The Correct Option is D

To determine the de Broglie wavelength of the electron at time \( t \), we need to consider the principles of the de Broglie wavelength and the effect of the electric field on the motion of the electron.

Initially, the de Broglie wavelength is given by: 

\(\lambda_0 = \frac{h}{mv_0}\)

where \( h \) is Planck's constant, \( m \) is the mass of the electron, and \( v_0 \) is its initial velocity.

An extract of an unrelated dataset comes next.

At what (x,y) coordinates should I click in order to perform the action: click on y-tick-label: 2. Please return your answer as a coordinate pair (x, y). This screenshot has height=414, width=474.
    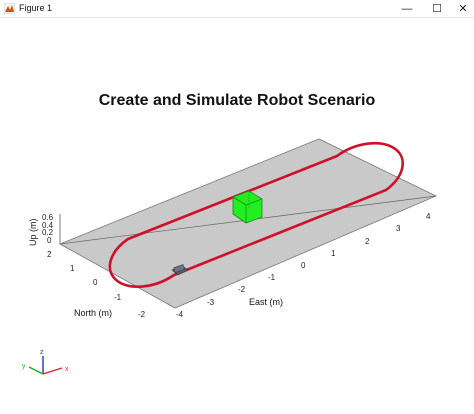
    Looking at the image, I should click on (50, 254).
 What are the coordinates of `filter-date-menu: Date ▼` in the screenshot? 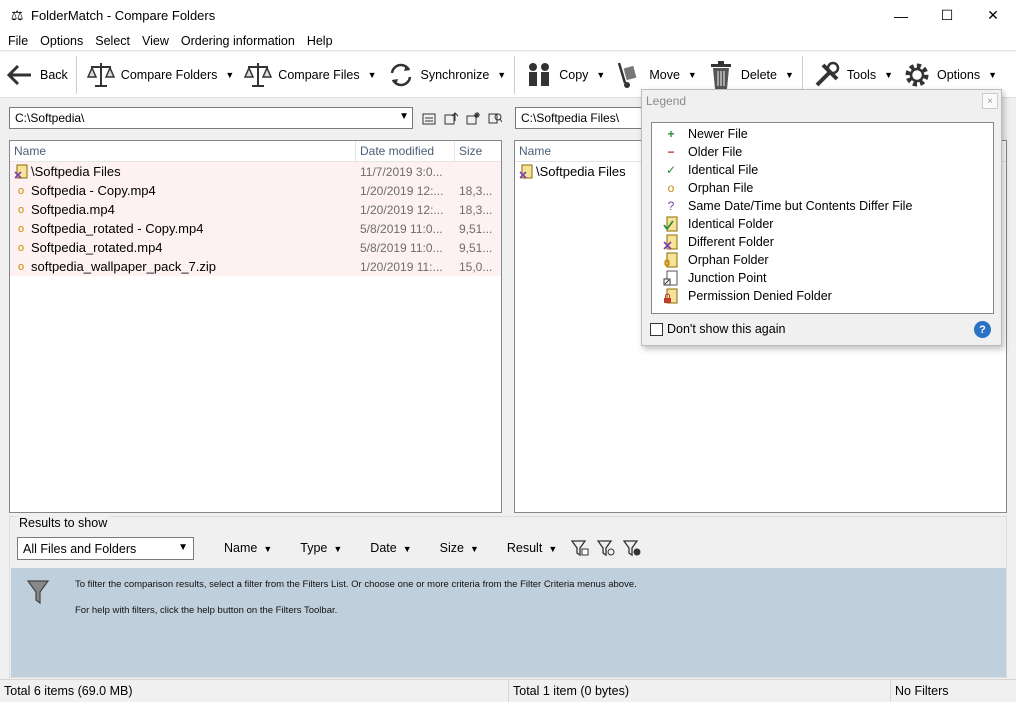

The force on the electron due to the electric field \( \vec{E} = E_0\hat{i} \) is:

\(F = eE_0\)

where \( e \) is the charge of the electron.

The resulting acceleration \( a \) is given by:

\(a = \frac{F}{m} = \frac{eE_0}{m}\)

The velocity \( v \) of the electron at time \( t \) can be obtained using the equation of motion:

\(v = v_0 + at = v_0 + \frac{eE_0t}{m}\)

The de Broglie wavelength at time \( t \) is:

\(\lambda = \frac{h}{mv}\)

Substituting the expression for \( v \) into the de Broglie wavelength formula, we have:

\(\lambda = \frac{h}{m\left(v_0 + \frac{eE_0t}{m}\right)} = \frac{h}{mv_0 + eE_0t}\)

Rearranging this in terms of \( \lambda_0 \), we get:

\(\lambda = \frac{h}{mv_0} \cdot \frac{1}{1 + \frac{eE_0t}{mv_0}} = \frac{\lambda_0}{1 + \frac{eE_0t}{mv_0}}\)

Thus, the de Broglie wavelength after time \( t \) for the electron is:

\(\frac{\lambda_0}{1 + \frac{eE_0t}{mv_0}}\)

This matches the correct answer:

\(\frac{\lambda_0}{\left(1+\frac{eE_0t}{mv_0}\right)}\)

Hence, the correct answer is the option: \(\frac{\lambda_0}{\left(1+\frac{eE_0t}{mv_0}\right)}\)

Answer 2

The correct answer is (D) : \(\frac{λ_0}{\left(1+\frac{eE_0t}{mv_0}\right)}\)

\(∴a_x=\frac{eE_0}{m}\hat{i}\)
\(∴v(t)=V_0+\frac{eE_0}{m}t\)
\(∴\frac{λ_0}{λ_2}=\frac{mv}{mV_0}\)
\(=(1+\frac{eE_0t}{mV_0})\)
\(⇒λ_2=\frac{λ_0}{\left(1+\frac{eE_0t}{mV_0}\right)}\)